It can be found that most of the recent studies on complex marine traffic are based on a large number of ship data. On the one hand, it benefits from the rapid development of computer and information technology, which enables these data to be stored, analyzed, and calculated. On the other hand, it benefits from the availability of a large number of AIS data. The utilization of these large amounts of real AIS data can improve the accuracy of the model, improve the accuracy of the results, and make the results obtained by the model more realistic. The recent studies also make it possible to study complex marine traffic from temporal and spatial perspectives. Previously, we proposed a ship density model based on the radial distribution function [
23]. The model can calculate the ship density and traffic density in the specified water area and can evaluate the complexity of marine traffic to some extent. The model can help marine surveillance better understand marine traffic in complex situations and improve their monitoring efficiency. However, the model only considers the ship positions and the distance between them and can only quantify the complexity of marine traffic from a position perspective, which makes the accuracy of the complexity results limited in some cases. Therefore, in this article, a new marine traffic complexity model is supposed to be proposed in order to evaluate the complexity level of marine traffic in a waterway.
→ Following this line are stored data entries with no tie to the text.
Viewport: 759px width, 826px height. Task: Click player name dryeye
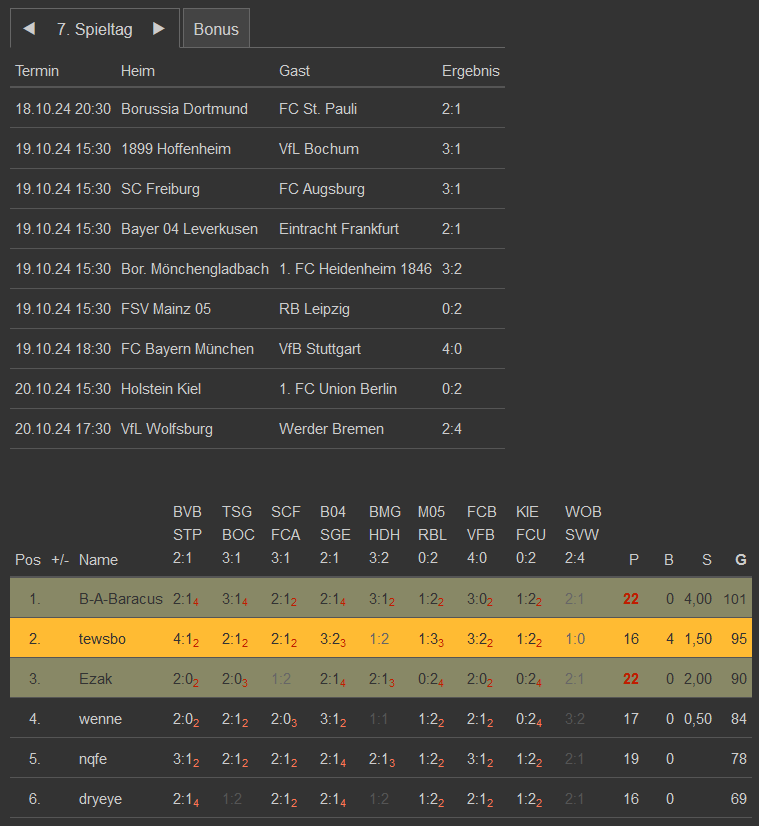pyautogui.click(x=102, y=799)
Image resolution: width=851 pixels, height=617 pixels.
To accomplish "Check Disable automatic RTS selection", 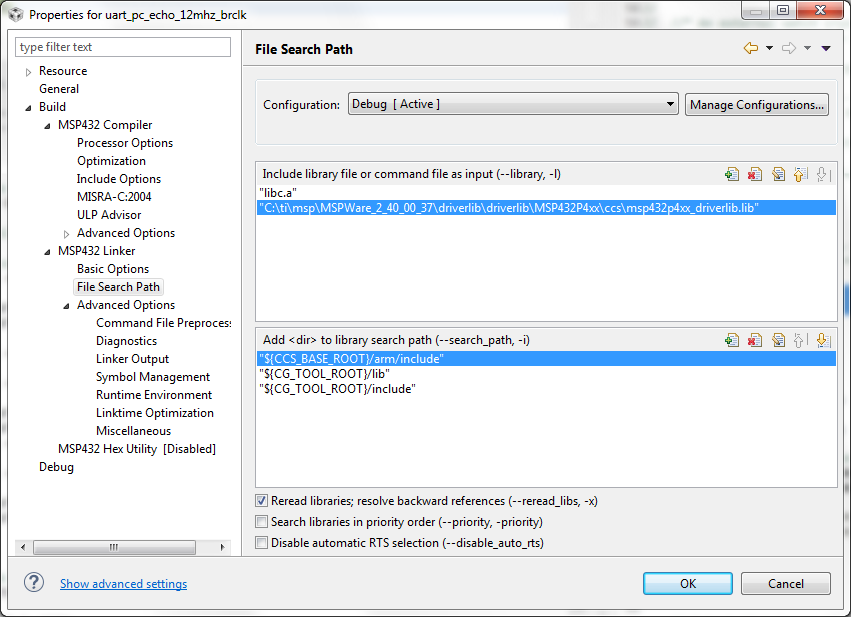I will point(262,543).
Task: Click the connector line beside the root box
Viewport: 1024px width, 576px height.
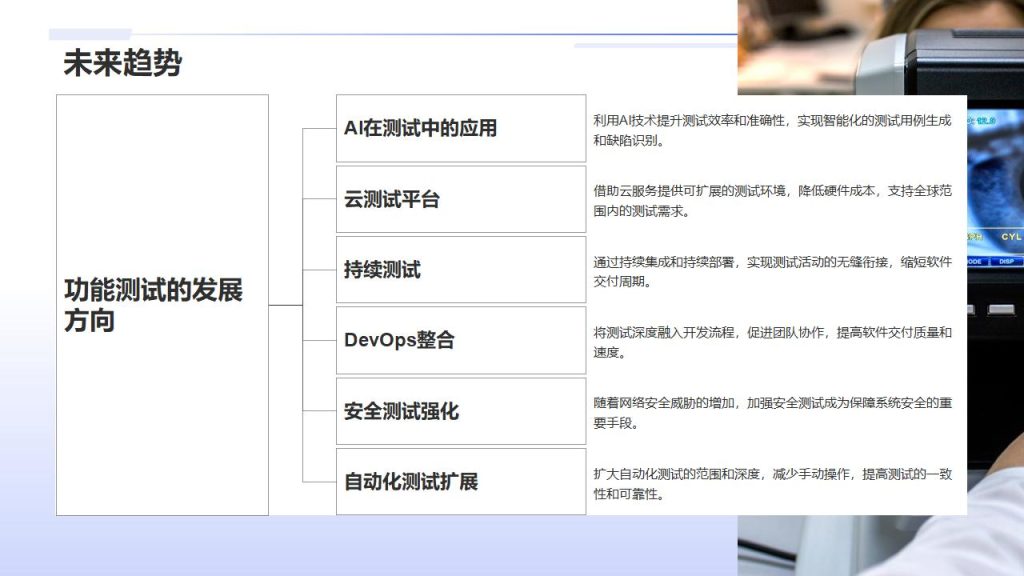Action: 285,305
This model not only considers the spatial distribution characteristic of ship traffic but also incorporates the ship motion parameters in it, which can identify the complexity level more sufficiently and accurately in a waterway and assist marine surveillance operators to better acknowledge, monitor, and organize the marine traffic under complex situations. The reminders of the article are arranged as follows. In
Section 2, the marine traffic complexity model was established based on the radial distribution function, which considers the complexity of ship motion and ship position, respectively. In
Section 3, the proposed model was validated by some experimental case studies in Bohai Strait waters with simulated data and real AIS data. In
Section 4, the effectiveness of the proposed model was discussed, and the advantage of the proposed model was analyzed compared with the previous model. Moreover, the limitations of the proposed model were presented. In
Section 5, the conclusion was drawn, and some future studies about this model were presented.